* Tâche courte A:
Les affirmations suivantes sont-elles conformes au texte sur l'affiliation groupale délinquante ? (i) Sept jeunes font état d'affiliations à des bandes délinquantes. (ii) Abdel agit aujourd'hui en groupe. (iii) Salah dessine le groupe fraternel consanguin par ordre de naissance. Répondez par oui ou non pour chacune, en citant exactement les mots décisifs du texte.
* Tâche courte B:
Recopiez le passage du texte sur l'affiliation groupale délinquante, de « Salah représente le » à « à la fraternité. ».

4.5.2. L’affiliation groupale délinquante

Le second mode d’affiliation par l’acte délinquant est affiliation à un groupe transgressif.

F. Redl parlait d’attachement aux groupes délinquants par défaut d’individualisation, par perte d’"étayages moïques" 242 . Pour cet auteur, le groupe prend le relais du Surmoi individuel et vient en étayage au moi par un processus de "séduction magique". La "séduction magique" se grefferait sur l’identification à un leader, ou l’identification aux codes de la bande (rites initiatiques).

P. Givre réinterroge l’adéquation des pensées de F. Redl au contexte social d’aujourd’hui. Nous en discuterons plus loin.

Sept jeunes annoncent des affiliations à des bandes délinquantes.

Abdel déclare avoir été leader d’un groupe de petits délinquants de quartier au moment de la puberté. Son modus operandi est maintenant solitaire nous dit-il. La fratrie d’Abdel est hierarchisée. Elle est représentée dans une ambivalence entre violence et identification.

Michel emprunte une position de double ou d’objet partiel dans les actes délictueux, la main de l’autre. La fratrie n’est pas différenciée sur son graphique.

Mimoun a noué des relations très étroites avec un groupe qui a écumé la ville durant tout un été. Son appartenance à un groupe délinquant relève de l’illusion groupale fondée sur la marginalisation par rapport aux jeunes de son âge et à la société : nous et les autres. La fratrie n’est pas représentée.

Mounir a vécu un meurtre lors d’une rixe qui opposait deux bandes rivales. La fratrie, sur son schéma, est prise en étau entre parents et grands-parents.

René se dépeint dans une position de suiveur, manipulé par le groupe mais surtout peu différencié, avec une grande crainte de l’altérité. Il tente d’utiliser Lucile en miroir pendant les deux premiers entretiens. Il représente sa fratrie sur son arbre généalogique.

La fascination exercée par l’oncle de Salah, multirécidiviste, sur son neveu était à la hauteur de sa perversité.

Salah représente le groupe fraternel consanguin par ordre de naissance sur son dessin. En revanche la représentation des cousins adoptés est éclatée, clivée en bons et mauvais.

Smaël a été très tôt enrôlé par un chef de bande du quartier. La forclusion des enfants de la mère caractérise son rapport à la fraternité.

Nous percevons dans notre échantillon une tendance à des représentations d’un groupe fraternel tronqué, forclus ou confus.

L’appartenance à une bande organisée a un statut marginal au regard d’adhésions à des groupements éphémères autour d’actes délictueux ou d’objets d’addiction.

* Données fournies:
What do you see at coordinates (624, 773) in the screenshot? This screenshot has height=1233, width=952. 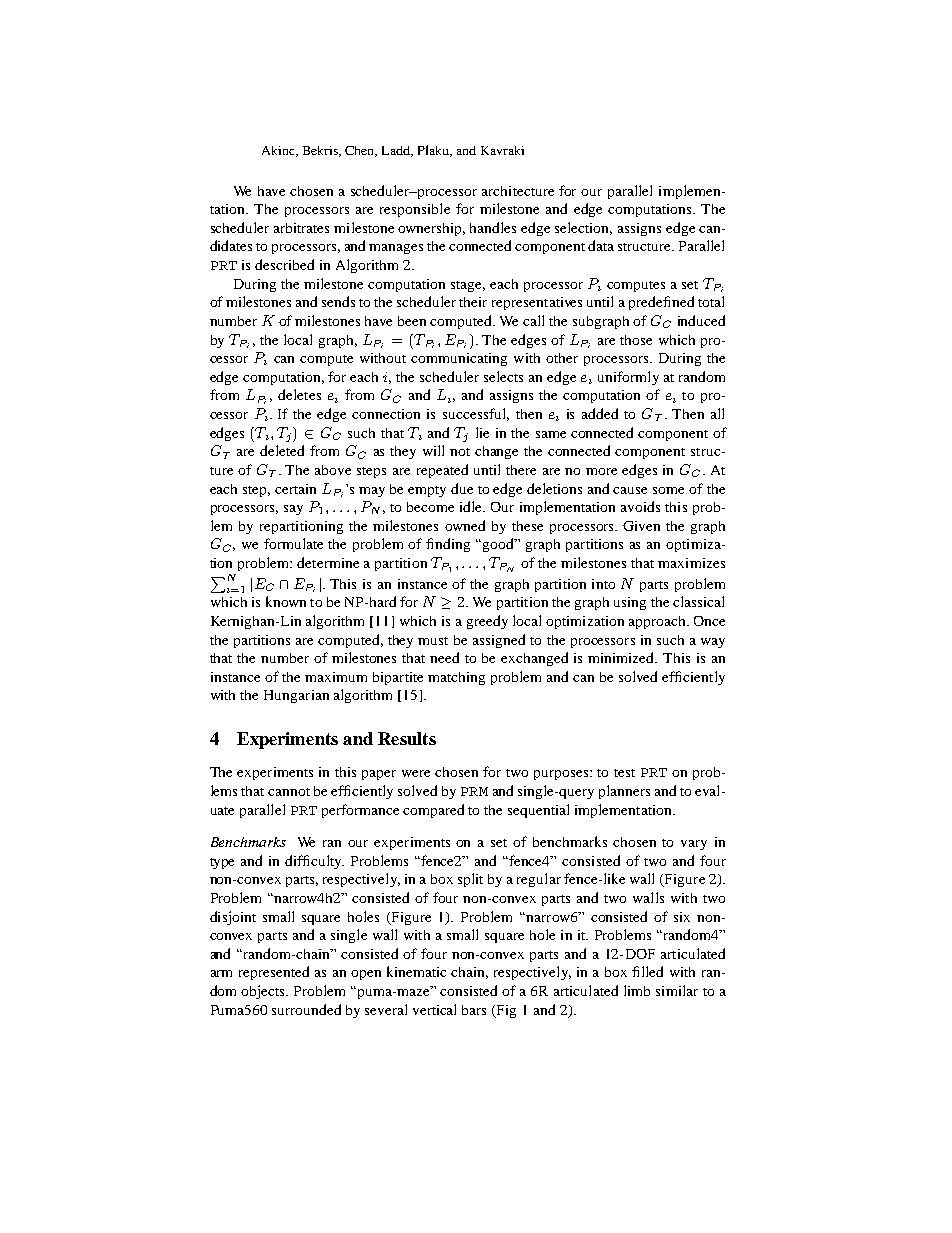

---

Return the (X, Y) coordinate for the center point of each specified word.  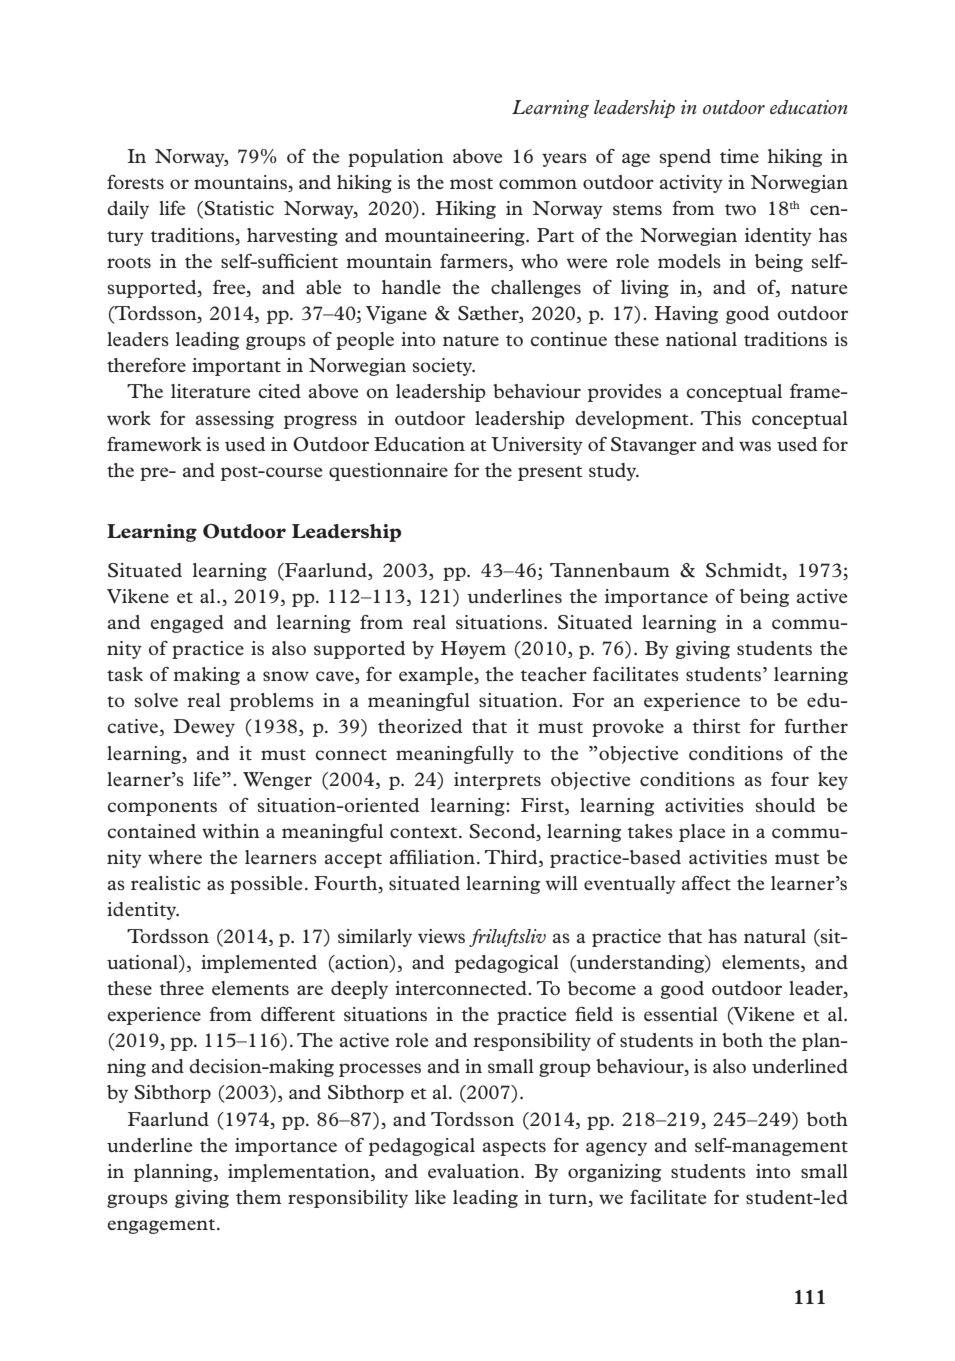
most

--

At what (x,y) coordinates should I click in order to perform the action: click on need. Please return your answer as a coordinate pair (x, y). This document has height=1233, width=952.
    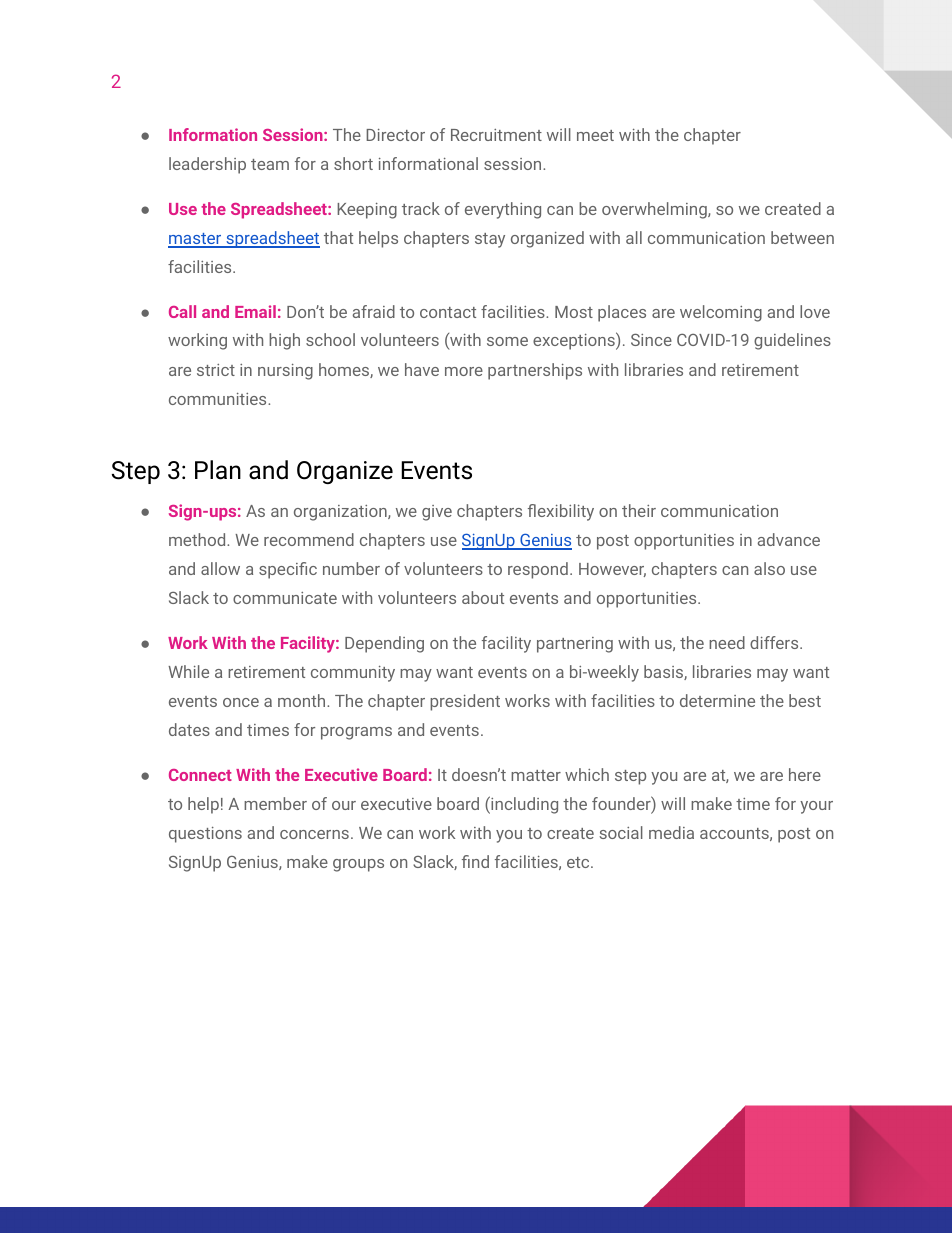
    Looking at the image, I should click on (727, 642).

* Corrigé détaillé A:
(i) Oui : « Sept jeunes annoncent des affiliations à des bandes délinquantes. »
(ii) Non : « Son modus operandi est maintenant solitaire nous dit-il. »
(iii) Oui : « Salah représente le groupe fraternel consanguin par ordre de naissance sur son dessin. »

* Corrigé détaillé B:
Salah représente le groupe fraternel consanguin par ordre de naissance sur son dessin. En revanche la représentation des cousins adoptés est éclatée, clivée en bons et mauvais.

Smaël a été très tôt enrôlé par un chef de bande du quartier. La forclusion des enfants de la mère caractérise son rapport à la fraternité.